Solar power storage enabled by dirty water

Sun Catalytix, a company founded by MIT professor Daniel Nocera, is working on a new, cheap solar power system that converts solar energy to hydrogen. The system should be on the market in a year and a half, and costs just $20.

India’s Tata Group has invested about $10 million in the company, seeing it as a low-cost power provider for poor families in India and elsewhere.

Solar power systems work well during the day, but it is usually very expensive to store the energy to use at night in batteries. This is where Nocera had an insight. Inspired by photosynthesis, Nocera and a post-doctoral student determined that they could use solar energy to split water into hydrogen and oxygen, storing the hydrogen in a fuel cell for use during the night.
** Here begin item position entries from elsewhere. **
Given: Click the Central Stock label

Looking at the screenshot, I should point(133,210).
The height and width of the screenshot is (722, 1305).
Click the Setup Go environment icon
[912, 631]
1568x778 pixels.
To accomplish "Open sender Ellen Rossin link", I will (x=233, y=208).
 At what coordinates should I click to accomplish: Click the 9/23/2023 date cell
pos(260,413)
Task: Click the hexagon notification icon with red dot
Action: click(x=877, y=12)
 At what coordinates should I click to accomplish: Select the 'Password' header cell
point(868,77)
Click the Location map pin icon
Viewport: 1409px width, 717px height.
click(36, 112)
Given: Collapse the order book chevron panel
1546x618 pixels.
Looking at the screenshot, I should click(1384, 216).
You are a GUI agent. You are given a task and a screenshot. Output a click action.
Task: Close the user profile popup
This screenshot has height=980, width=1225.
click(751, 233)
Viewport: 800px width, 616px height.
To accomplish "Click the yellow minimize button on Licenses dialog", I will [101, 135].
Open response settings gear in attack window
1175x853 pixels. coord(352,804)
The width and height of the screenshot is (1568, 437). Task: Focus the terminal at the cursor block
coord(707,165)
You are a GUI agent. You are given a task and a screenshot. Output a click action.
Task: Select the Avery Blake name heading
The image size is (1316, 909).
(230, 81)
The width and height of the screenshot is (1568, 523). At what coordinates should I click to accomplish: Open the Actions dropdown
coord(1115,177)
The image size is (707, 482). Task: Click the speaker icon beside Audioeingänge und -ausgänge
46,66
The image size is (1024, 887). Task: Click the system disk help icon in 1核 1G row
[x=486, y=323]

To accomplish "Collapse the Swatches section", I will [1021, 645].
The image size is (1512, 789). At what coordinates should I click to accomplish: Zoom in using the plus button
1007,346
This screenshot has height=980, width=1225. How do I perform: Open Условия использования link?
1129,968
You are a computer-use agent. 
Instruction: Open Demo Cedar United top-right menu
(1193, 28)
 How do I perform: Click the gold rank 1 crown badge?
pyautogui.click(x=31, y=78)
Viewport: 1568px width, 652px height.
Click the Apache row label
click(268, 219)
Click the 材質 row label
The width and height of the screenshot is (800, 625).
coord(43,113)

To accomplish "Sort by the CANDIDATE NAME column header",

Any type of water can be used—even waste water. “We have the capability to power a household with just two bottles of water from any source,” Nocera has said.

When we wrote about his efforts in 2009, we said Nocera was after “the Holy Grail.” Now the professor seems confident that he’s found it.

The Tata Group’s investment is a significant vote of confidence (and some sources seem to think the size of the investment is much higher). Tata has a joint venture with BP that made it the largest manufacturer of solar panels in India, leading CleanTechnica to speculate that with the help of a soft loan mechanism, Tata could bring the new technology to millions of rural families throughout the country.